[DATA EXCERPTS]:

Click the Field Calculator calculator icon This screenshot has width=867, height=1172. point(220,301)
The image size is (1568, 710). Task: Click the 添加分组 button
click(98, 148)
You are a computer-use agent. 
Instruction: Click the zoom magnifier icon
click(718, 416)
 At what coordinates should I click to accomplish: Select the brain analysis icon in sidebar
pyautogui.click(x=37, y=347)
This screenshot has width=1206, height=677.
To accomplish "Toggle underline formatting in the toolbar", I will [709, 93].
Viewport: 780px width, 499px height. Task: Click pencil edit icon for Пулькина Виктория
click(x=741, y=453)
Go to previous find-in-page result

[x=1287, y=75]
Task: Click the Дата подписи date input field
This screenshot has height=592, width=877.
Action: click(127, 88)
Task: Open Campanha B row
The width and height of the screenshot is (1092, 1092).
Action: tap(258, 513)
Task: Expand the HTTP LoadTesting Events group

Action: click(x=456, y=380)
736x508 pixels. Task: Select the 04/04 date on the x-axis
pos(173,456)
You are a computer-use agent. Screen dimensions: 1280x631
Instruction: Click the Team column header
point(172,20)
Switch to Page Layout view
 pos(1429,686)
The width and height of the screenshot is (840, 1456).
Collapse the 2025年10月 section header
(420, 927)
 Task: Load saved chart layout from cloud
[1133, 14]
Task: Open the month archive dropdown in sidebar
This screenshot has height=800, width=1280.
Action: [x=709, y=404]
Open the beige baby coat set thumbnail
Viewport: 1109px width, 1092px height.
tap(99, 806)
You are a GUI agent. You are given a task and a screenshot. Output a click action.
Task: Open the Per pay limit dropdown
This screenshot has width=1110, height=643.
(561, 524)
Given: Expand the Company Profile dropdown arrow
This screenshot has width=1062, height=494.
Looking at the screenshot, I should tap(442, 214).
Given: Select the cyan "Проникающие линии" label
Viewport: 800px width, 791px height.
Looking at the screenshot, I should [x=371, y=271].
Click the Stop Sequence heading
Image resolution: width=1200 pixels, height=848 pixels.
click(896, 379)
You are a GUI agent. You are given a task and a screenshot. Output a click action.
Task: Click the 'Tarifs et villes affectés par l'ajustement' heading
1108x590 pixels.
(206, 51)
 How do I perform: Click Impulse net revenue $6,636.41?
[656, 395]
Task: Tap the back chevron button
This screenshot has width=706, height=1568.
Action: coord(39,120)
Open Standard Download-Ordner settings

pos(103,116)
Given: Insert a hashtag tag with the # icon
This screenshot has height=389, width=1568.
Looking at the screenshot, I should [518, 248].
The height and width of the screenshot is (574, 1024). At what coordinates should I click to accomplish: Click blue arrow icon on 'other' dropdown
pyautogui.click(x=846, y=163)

[TASK DESCRIPTION]: Reproduce all the records shown above, unchanged.

[REPLY]:
Click the Field Calculator calculator icon This screenshot has width=867, height=1172. point(220,301)
The image size is (1568, 710). Task: Click the 添加分组 button
click(98, 148)
You are a computer-use agent. 
Instruction: Click the zoom magnifier icon
click(718, 416)
 At what coordinates should I click to accomplish: Select the brain analysis icon in sidebar
pyautogui.click(x=37, y=347)
This screenshot has width=1206, height=677.
To accomplish "Toggle underline formatting in the toolbar", I will [709, 93].
Viewport: 780px width, 499px height. Task: Click pencil edit icon for Пулькина Виктория
click(x=741, y=453)
Go to previous find-in-page result

[x=1287, y=75]
Task: Click the Дата подписи date input field
This screenshot has height=592, width=877.
Action: click(127, 88)
Task: Open Campanha B row
The width and height of the screenshot is (1092, 1092).
Action: tap(258, 513)
Task: Expand the HTTP LoadTesting Events group

Action: click(x=456, y=380)
736x508 pixels. Task: Select the 04/04 date on the x-axis
pos(173,456)
You are a computer-use agent. Screen dimensions: 1280x631
Instruction: Click the Team column header
point(172,20)
Switch to Page Layout view
 pos(1429,686)
The width and height of the screenshot is (840, 1456).
Collapse the 2025年10月 section header
(420, 927)
 Task: Load saved chart layout from cloud
[1133, 14]
Task: Open the month archive dropdown in sidebar
This screenshot has height=800, width=1280.
Action: [x=709, y=404]
Open the beige baby coat set thumbnail
Viewport: 1109px width, 1092px height.
tap(99, 806)
You are a GUI agent. You are given a task and a screenshot. Output a click action.
Task: Open the Per pay limit dropdown
This screenshot has width=1110, height=643.
(561, 524)
Given: Expand the Company Profile dropdown arrow
This screenshot has width=1062, height=494.
Looking at the screenshot, I should tap(442, 214).
Given: Select the cyan "Проникающие линии" label
Viewport: 800px width, 791px height.
Looking at the screenshot, I should [x=371, y=271].
Click the Stop Sequence heading
Image resolution: width=1200 pixels, height=848 pixels.
click(896, 379)
You are a GUI agent. You are given a task and a screenshot. Output a click action.
Task: Click the 'Tarifs et villes affectés par l'ajustement' heading
1108x590 pixels.
(206, 51)
 How do I perform: Click Impulse net revenue $6,636.41?
[656, 395]
Task: Tap the back chevron button
This screenshot has width=706, height=1568.
Action: coord(39,120)
Open Standard Download-Ordner settings

pos(103,116)
Given: Insert a hashtag tag with the # icon
This screenshot has height=389, width=1568.
Looking at the screenshot, I should [518, 248].
The height and width of the screenshot is (574, 1024). At what coordinates should I click to accomplish: Click blue arrow icon on 'other' dropdown
pyautogui.click(x=846, y=163)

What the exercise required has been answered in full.